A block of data

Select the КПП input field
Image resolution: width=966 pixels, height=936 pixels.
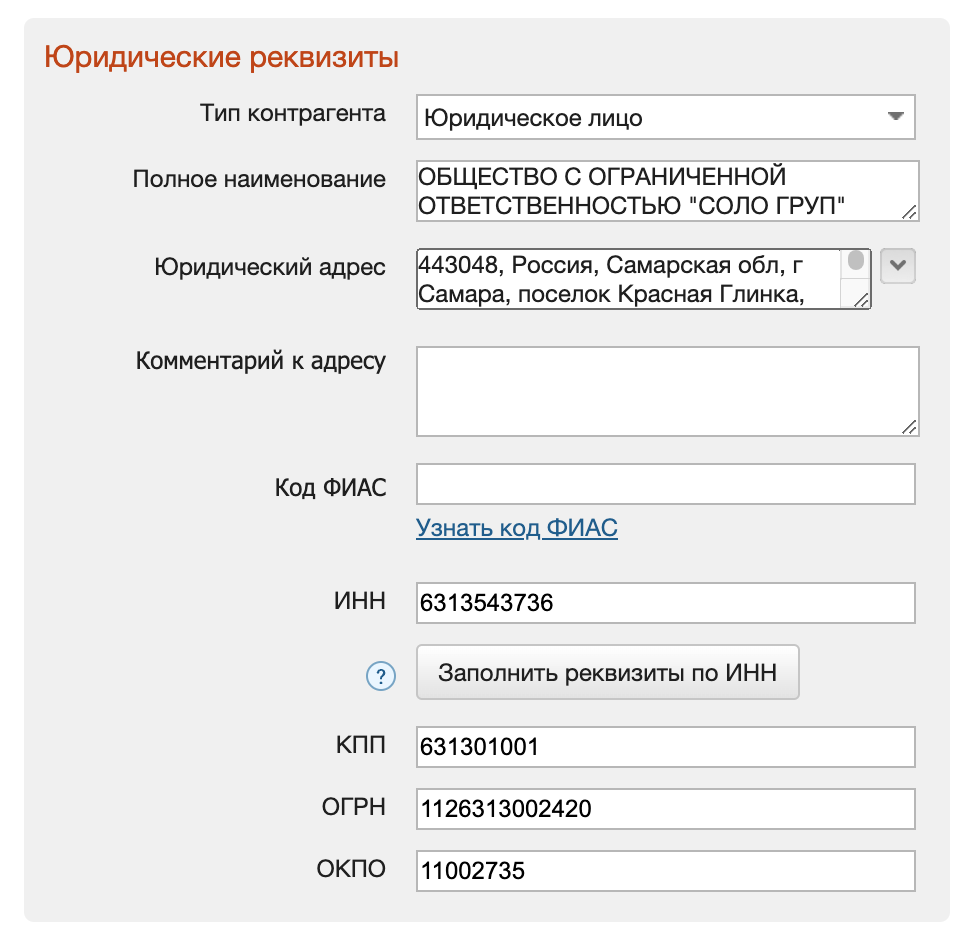(x=666, y=747)
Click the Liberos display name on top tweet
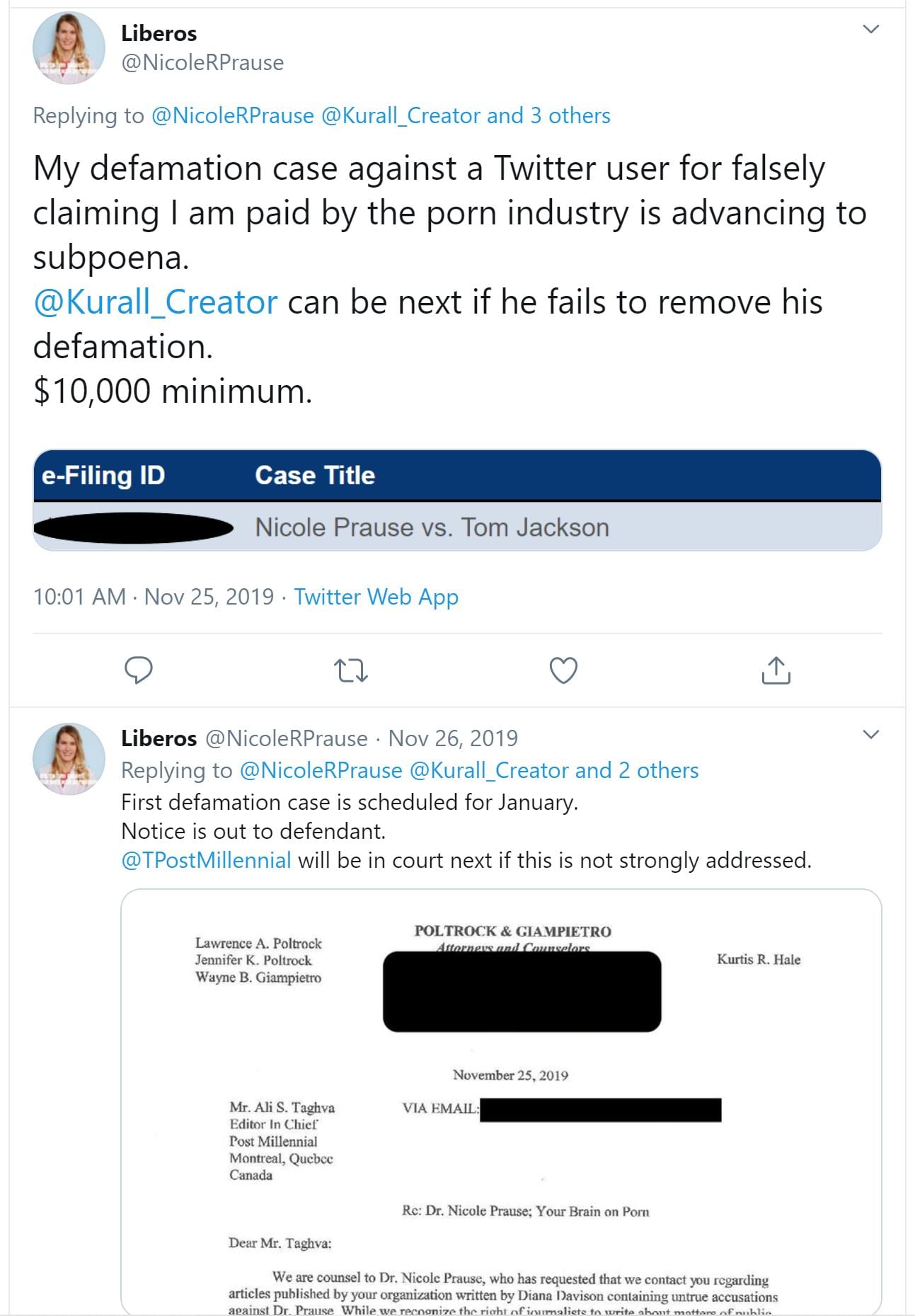Screen dimensions: 915x1316 pos(159,33)
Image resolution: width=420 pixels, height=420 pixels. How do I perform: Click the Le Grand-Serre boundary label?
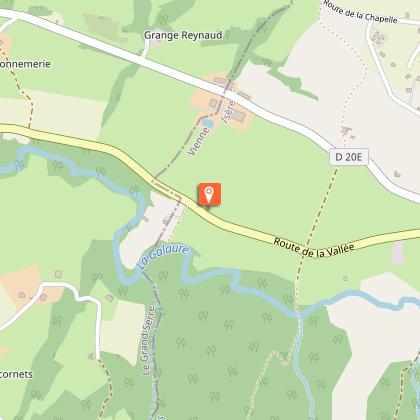click(x=147, y=340)
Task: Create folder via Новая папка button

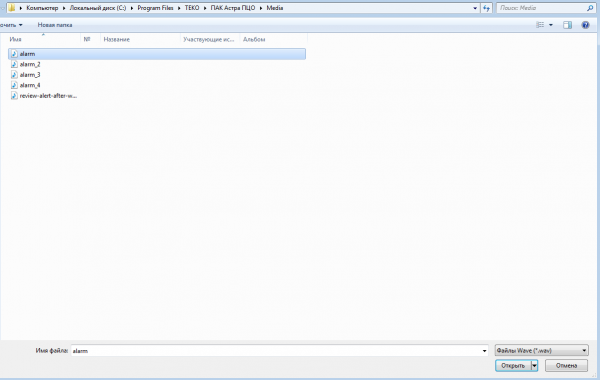Action: click(55, 25)
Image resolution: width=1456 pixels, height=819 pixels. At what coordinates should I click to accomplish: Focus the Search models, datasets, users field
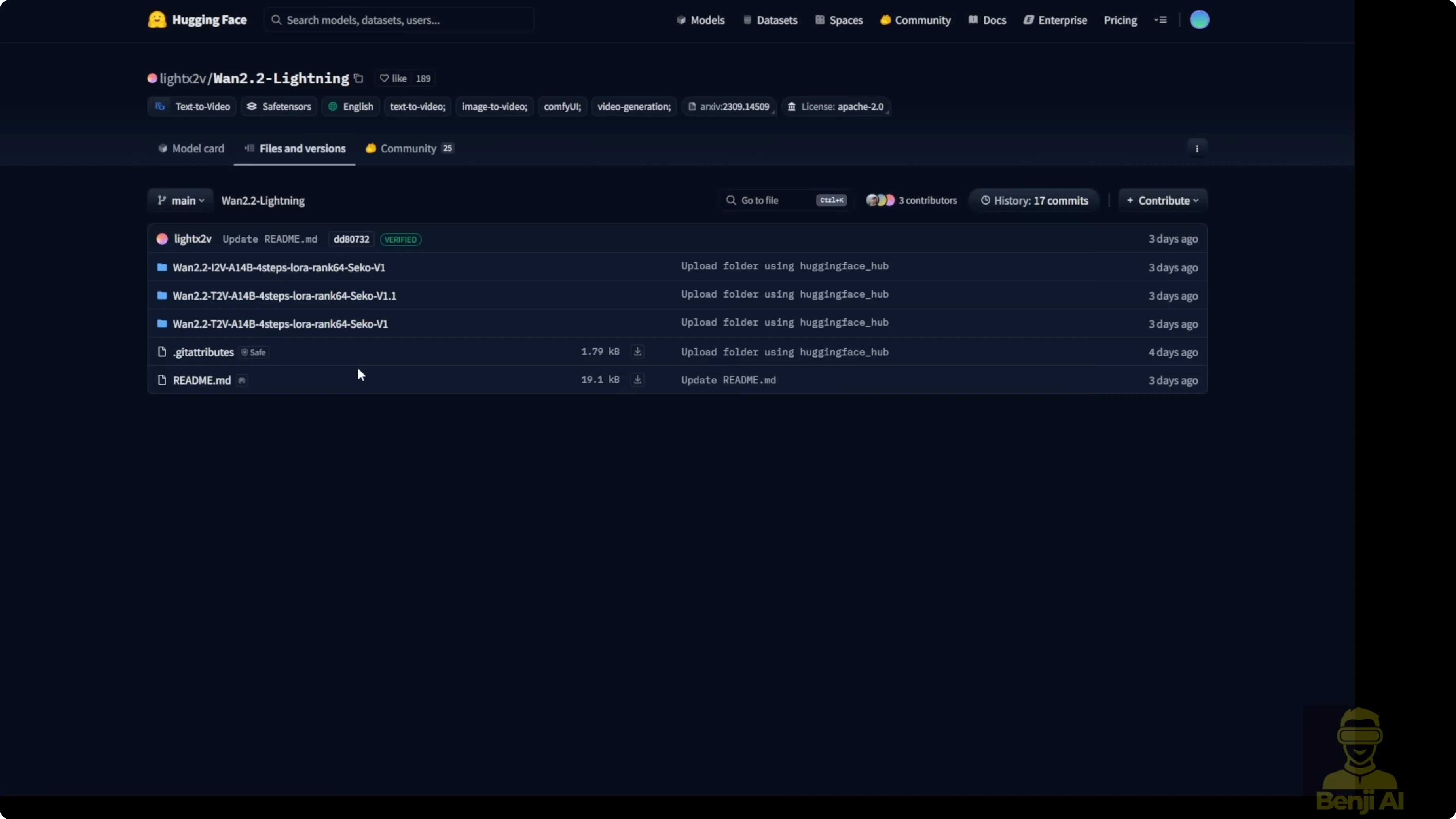click(398, 20)
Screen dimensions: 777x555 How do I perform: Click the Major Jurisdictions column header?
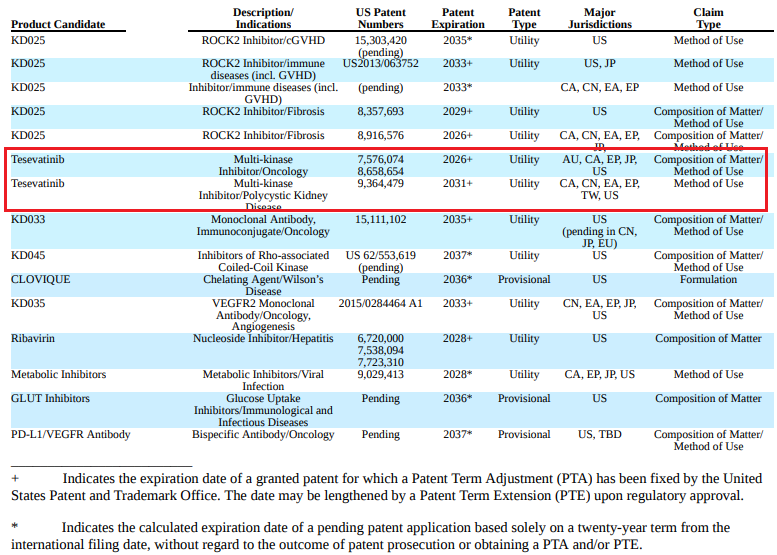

_Stated problem:_ Give the lines of this listing as a JSON list of strings, with one string per line and blank lines omitted. Leave the pictures out of the list.

_Task response:_
[
  "Select the КПП input field",
  "Image resolution: width=966 pixels, height=936 pixels.",
  "(x=666, y=747)",
  "Click the Liberos display name on top tweet",
  "Screen dimensions: 915x1316 pos(159,33)",
  "Image resolution: width=420 pixels, height=420 pixels. How do I perform: Click the Le Grand-Serre boundary label?",
  "click(x=147, y=340)",
  "Task: Create folder via Новая папка button",
  "Action: click(55, 25)",
  "Image resolution: width=1456 pixels, height=819 pixels. At what coordinates should I click to accomplish: Focus the Search models, datasets, users field",
  "click(398, 20)",
  "Screen dimensions: 777x555 How do I perform: Click the Major Jurisdictions column header?"
]